In our last few columns, Storage Switzerland has described a data protection solution that allows primary storage to leverage snapshot technology to protect itself. The basic design requires two storage systems, one on-premise and one at a disaster recovery location. This is an ideal way to recover from a disaster where the latest copy or near-latest copy of data has to be made available quickly so an organization can return to operation. We designed out most of the shortcomings of this approach in those columns as well. Assuming, for a moment, that we have achieved a near-perfect data protection strategy, what is the role of backup in this design?
Problem One: Timing
For a data center to move to a self-protecting primary storage design, they must be able to afford it. As stated above, the design does require three storage systems. This means that those storage systems have to come from smaller, more price competitive vendors or you have to be willing to adopt a software-defined storage (SDS) solution. The problem is one of timing, since the organization may not be ready to move to a new storage platform or be ready to jump into SDS with both feet. They may be better off enhancing their backup strategy instead of replacing their primary storage infrastructure.
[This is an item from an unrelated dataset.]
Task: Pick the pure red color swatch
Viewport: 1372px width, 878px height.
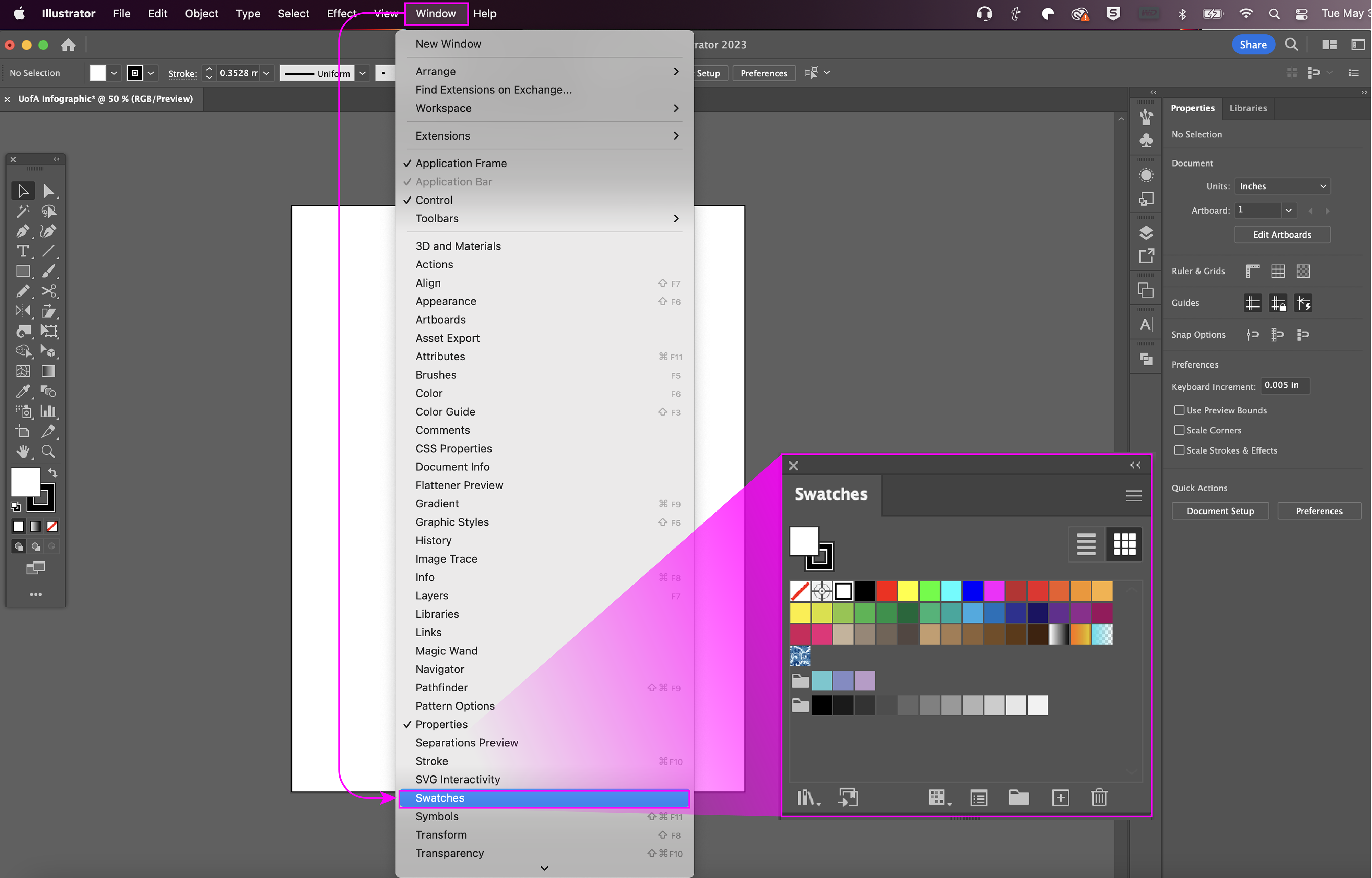Action: (x=886, y=591)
The good news is backup software can respond to the challenge. There are many solutions that can capture data more frequently, reducing Recovery Point Objectives (RPO). They can also allow for applications to access data directly from backup storage, saving network transfer of data and reducing Recovery Time Objectives (RTO).
Problem Two: Finding
As we discuss in my recent column “Not All Snapshots are the Same” re-directed snapshot technology has the ability to store potentially thousands of snapshots without impacting performance. The problem is finding the one file you need across all those snapshots. Backup systems have sophisticated databases that carefully track each version of a file and the location of that file. In the self-protected primary storage design we have three storage systems, each with potentially different snapshot schedules.
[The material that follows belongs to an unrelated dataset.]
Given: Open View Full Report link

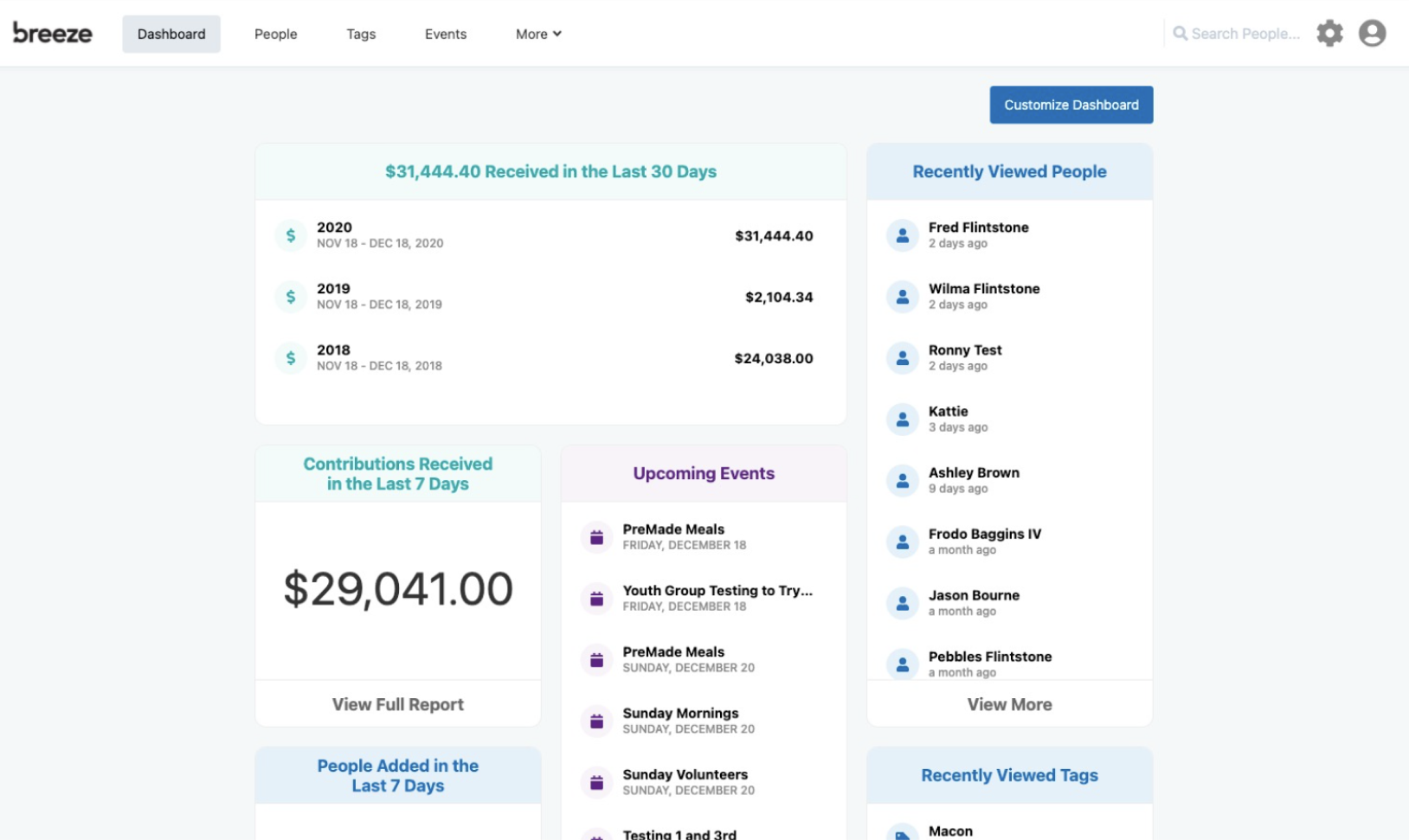Looking at the screenshot, I should [x=398, y=704].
When it comes to a “normal” recovery where you need the latest version of a file, tracking down the right data shouldn’t be problematic. But what if there is a need to recover a data set that’s months or even years old? With no organization or indexing this can be very difficult. That is one of the reasons we suggest backing up a version of the snapshots periodically so you can get it into a backup software file tracking database.
Problem Three: Paying
The third problem with the self-protected primary storage design is paying for it. Certainly disk capacity is cheaper than it’s ever been, in fact let’s pretend for a second that it is free. As we discussed in our article “Even if Disk were Free You’d Still Want Tape” there is still the cost associated with powering, cooling and housing that capacity. The real limit on ‘limitless’ snapshot technology is the cost, and frankly the need.
While we believe that data should be retained for a long period of time just in case it’s needed, it should be done so cost effectively. Also, most requests for data that are months or years old doesn’t need to be fulfilled in seconds. If it takes a few hours to get this data back there is generally no issue with that. Backup software that stores backups to tape is ideal, as we discussed in our article “The role of Tape in Primary Storage Data Protection“.
Should backup software still have a role in a data center that has implemented our self-protected primary storage design? Absolutely. First, not all data centers can move to this design. Second, even when they do, the backup solution brings value in finding and storing older data sets.
There are primary storage solutions that are building search capabilities into their products and there are secondary solutions, often called “copy data” solutions, that either replace primary storage snapshot technology or augments it with better search and long term storage. In fact, we believe that over time most data protection solutions will evolve to snapshot data protection for data capture.